Aziel has made it painfully clear he doesn’t see me ever ruling Wrath, so I don’t see the point in trying. No amount of effort will earn me my birthright, not unless I take the kingdom with force. I could attempt a coup, but that’s too far—even for me.
I would have to hurt Aziel, maybe even kill him, and I have no interest in that.
I hate him, but that’s not the emotion I feel deep down. I love him, and it’s infuriating.
I shouldn’t love Aziel, not after he’s denied me the only thing I’ve ever wanted. I have no idea who I am if not the future leader of Wrath. I may be the heir, but that doesn’t mean anything. If Mom chooses to have more children, specifically ones fathered by Aziel, I could lose everything. They may not be the firstborn, but nothing is stopping Aziel from giving them his title instead.
He could cast me aside, and there’s nothing I could do to stop it.
I roll onto my stomach, hating how pathetic I feel. They’ve taken everything from me, and I mentally picture ripping every member of my family apart as I sob into my pillow. I’m unable to stop the tears, even as the scents of Mom and Aziel infiltrates my bedroom.
Why are they here? I want to be left alone. I want to disappear into my sheets.
I turn, watching from the corner of my eye as Mom scans my vanity and grabs my hairbrush. I refuse to acknowledge her, even as she climbs into my bed and slides her hand down my spine.
“Sit up, Cassia,” she murmurs. “Your hair needs brushing. The mats are back.”
I hesitate, debating rejecting her help before pushing myself up into a sitting position. Mom makes herself comfortable at the head of my bed, then guides me to sit between her legs so she has easy access to the back of my head.
I ignore the quiet, frustrated tut she lets out when she sees how matted my hair has become. She explicitly instructed me to brush it daily when she came here earlier this week. I didn’t listen.
“I’m forgot,” I lie.
Mom hums. “Don’t worry. We’ll get you fixed up.”
I can only imagine the horrible things she’s thinking about me. Does she think I’m a failure, too? Does she secretly hate me for not being able to kill Mammon? I was doing it for her, too.
Aziel stands beside my open bedroom door, his arms crossed over his chest and his expression unreadable. I don’t want to know what he’s thinking. I don’t care. My anger mounts when his face shifts into an unmistakable look of pity. I don’t want his fucking pity.
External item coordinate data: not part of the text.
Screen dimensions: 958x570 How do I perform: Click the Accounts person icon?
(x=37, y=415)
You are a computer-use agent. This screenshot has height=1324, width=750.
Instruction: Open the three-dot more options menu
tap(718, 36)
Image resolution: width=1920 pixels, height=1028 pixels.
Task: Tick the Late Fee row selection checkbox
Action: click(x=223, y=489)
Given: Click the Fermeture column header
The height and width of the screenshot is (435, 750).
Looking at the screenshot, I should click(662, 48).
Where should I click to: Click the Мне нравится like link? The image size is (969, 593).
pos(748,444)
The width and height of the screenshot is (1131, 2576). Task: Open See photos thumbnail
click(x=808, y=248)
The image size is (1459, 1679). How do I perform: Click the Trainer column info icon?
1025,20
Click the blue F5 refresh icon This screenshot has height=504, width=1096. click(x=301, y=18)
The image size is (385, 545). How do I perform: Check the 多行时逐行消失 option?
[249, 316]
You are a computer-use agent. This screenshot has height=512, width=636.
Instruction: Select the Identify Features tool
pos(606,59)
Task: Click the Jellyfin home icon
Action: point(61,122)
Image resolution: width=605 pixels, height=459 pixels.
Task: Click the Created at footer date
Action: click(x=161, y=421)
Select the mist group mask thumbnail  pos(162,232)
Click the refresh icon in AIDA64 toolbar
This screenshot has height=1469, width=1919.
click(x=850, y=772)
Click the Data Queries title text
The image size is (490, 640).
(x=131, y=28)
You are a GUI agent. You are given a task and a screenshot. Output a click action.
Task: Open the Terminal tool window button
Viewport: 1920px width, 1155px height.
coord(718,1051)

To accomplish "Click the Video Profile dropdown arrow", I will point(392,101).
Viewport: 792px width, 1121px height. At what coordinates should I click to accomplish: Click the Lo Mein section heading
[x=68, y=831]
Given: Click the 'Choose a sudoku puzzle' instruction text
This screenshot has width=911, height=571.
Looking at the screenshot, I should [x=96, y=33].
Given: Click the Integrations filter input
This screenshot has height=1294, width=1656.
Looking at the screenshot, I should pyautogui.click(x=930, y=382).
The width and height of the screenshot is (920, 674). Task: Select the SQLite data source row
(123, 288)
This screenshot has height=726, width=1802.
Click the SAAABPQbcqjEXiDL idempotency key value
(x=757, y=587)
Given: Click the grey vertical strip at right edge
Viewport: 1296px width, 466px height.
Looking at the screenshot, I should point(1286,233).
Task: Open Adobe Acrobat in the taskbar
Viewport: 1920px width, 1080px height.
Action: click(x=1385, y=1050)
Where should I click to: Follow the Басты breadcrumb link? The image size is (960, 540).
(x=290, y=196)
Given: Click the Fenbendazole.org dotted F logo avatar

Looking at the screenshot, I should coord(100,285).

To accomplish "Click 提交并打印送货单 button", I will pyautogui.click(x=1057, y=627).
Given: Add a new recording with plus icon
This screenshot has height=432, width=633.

“What do you want?” I snap.
He’s not welcome here, and he knows that. I don’t care to speak to him—or even look at him.
A long beat of silence stretches before Aziel speaks. “You haven’t left your bed in almost three weeks. We’re worried about you.”
I extend my arm and jingle my bracelet. If he’s so worried, he can take my damned leash off. He’s chained me like a dog, and if he wants to see me happy, he can remove it.
Aziel blinks. He’s just as stubborn as Silas, if not more. Gray and Mom will be my best bet at reclaiming my freedom. They’re the soft ones, and they’re easy to win over.
I pick at my bedsheets, needing to do something with my hands.
Aziel shifts, leaning against the edge of my desk. I hate how he’s looking at me, and I refuse to acknowledge him as Mom brushes through my knots. I’ve always had unruly hair, the thick, wavy strands prone to tangles.
I needed help caring for it for most of my childhood. Mom, Gray, or Silas would brush it almost every evening. Aziel lost privileges after accidentally giving me a small bald spot when I was eleven. I’ve never forgiven him.
“Come to work tomorrow,” Aziel finally says.
I scoff, unable to hold back the noise. “I’d rather not.”
“I’m not asking.” Aziel cocks his head to the side. “You have a job to do. The work hasn’t vanished just because you left. People have stepped up to fulfill your tasks, but they can’t manage them indefinitely.”
“Then hire somebody to do them.”
“No.”
“Yes.” There’s a sharp bite to my voice that I don’t bother holding back. “You’ve made it abundantly clear that I’m never going to lead Wrath, and I’m not particularly keen to continue wasting my time.”
My voice cracks, but I don’t care. I don’t care about much of anything anymore. I’ve spent my entire life dreaming about leading Wrath, and Aziel swept the rug out from underneath me the first time I made an important decision without his explicit permission.